▶ What this task involves
Look through the records that follow and state how many lines hold the word "screenshot", without adding anything.

▶ Records for this task
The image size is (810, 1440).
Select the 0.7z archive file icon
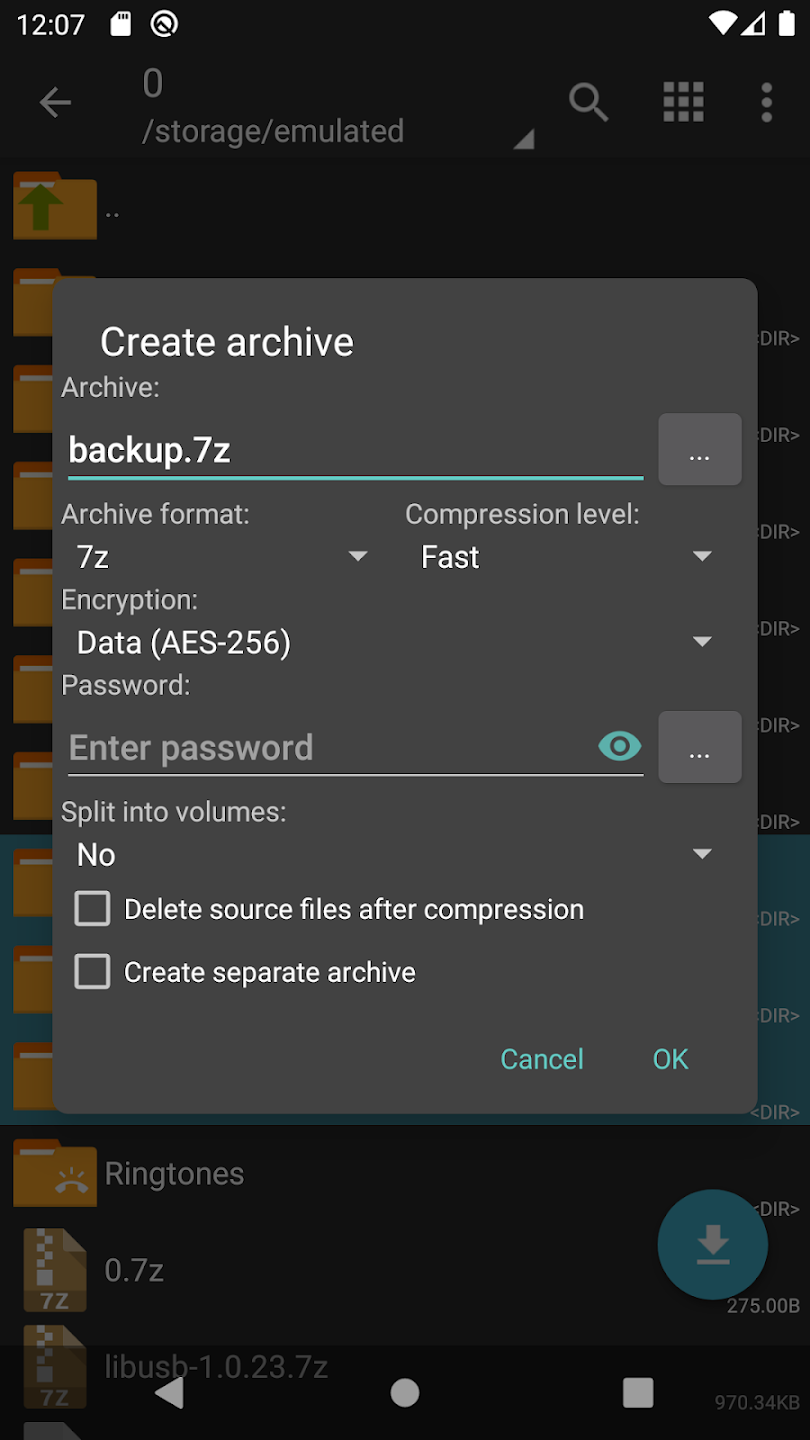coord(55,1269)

* * *

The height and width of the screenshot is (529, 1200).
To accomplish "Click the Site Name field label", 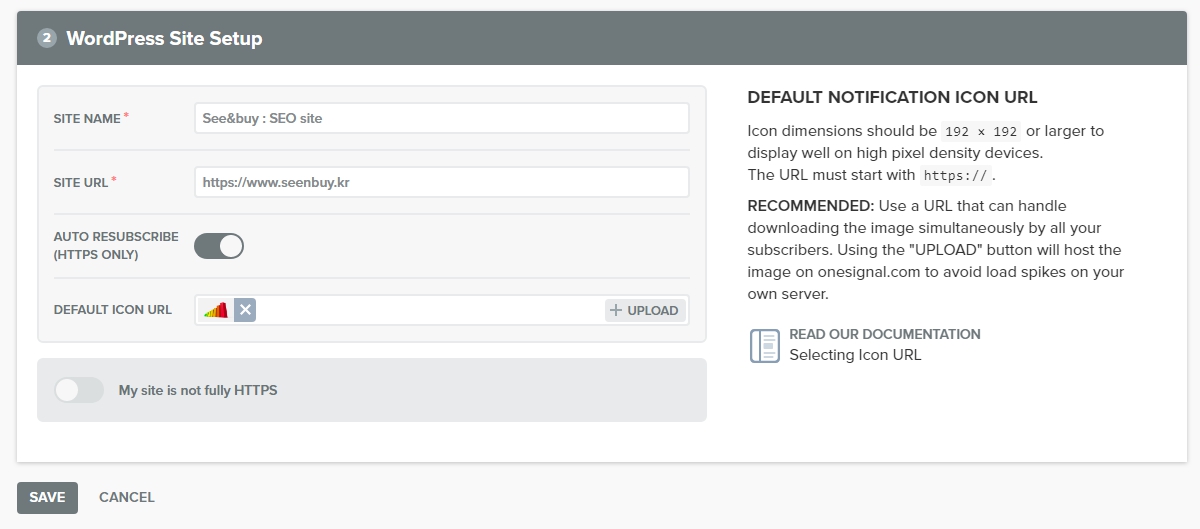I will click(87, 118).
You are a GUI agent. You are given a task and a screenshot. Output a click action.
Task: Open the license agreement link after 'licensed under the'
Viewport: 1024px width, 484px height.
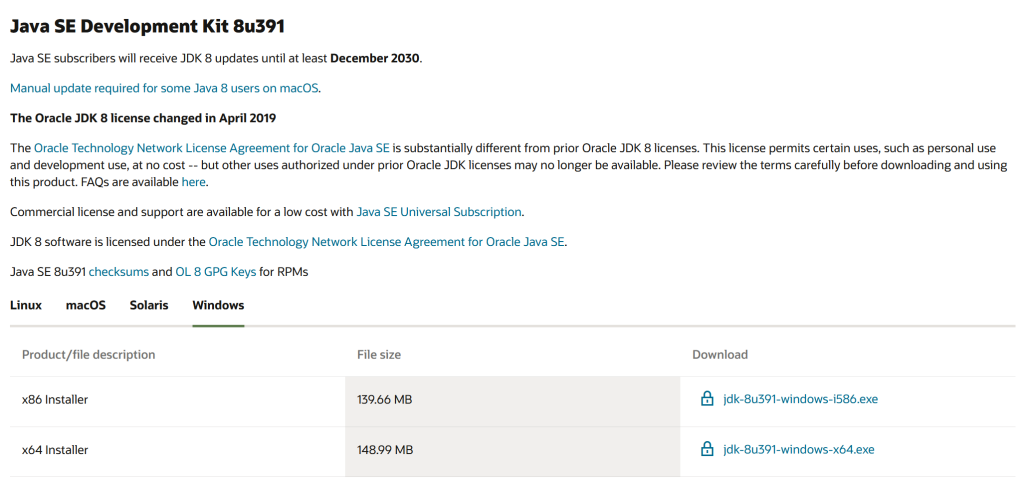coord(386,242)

▶ Reply to the exercise
2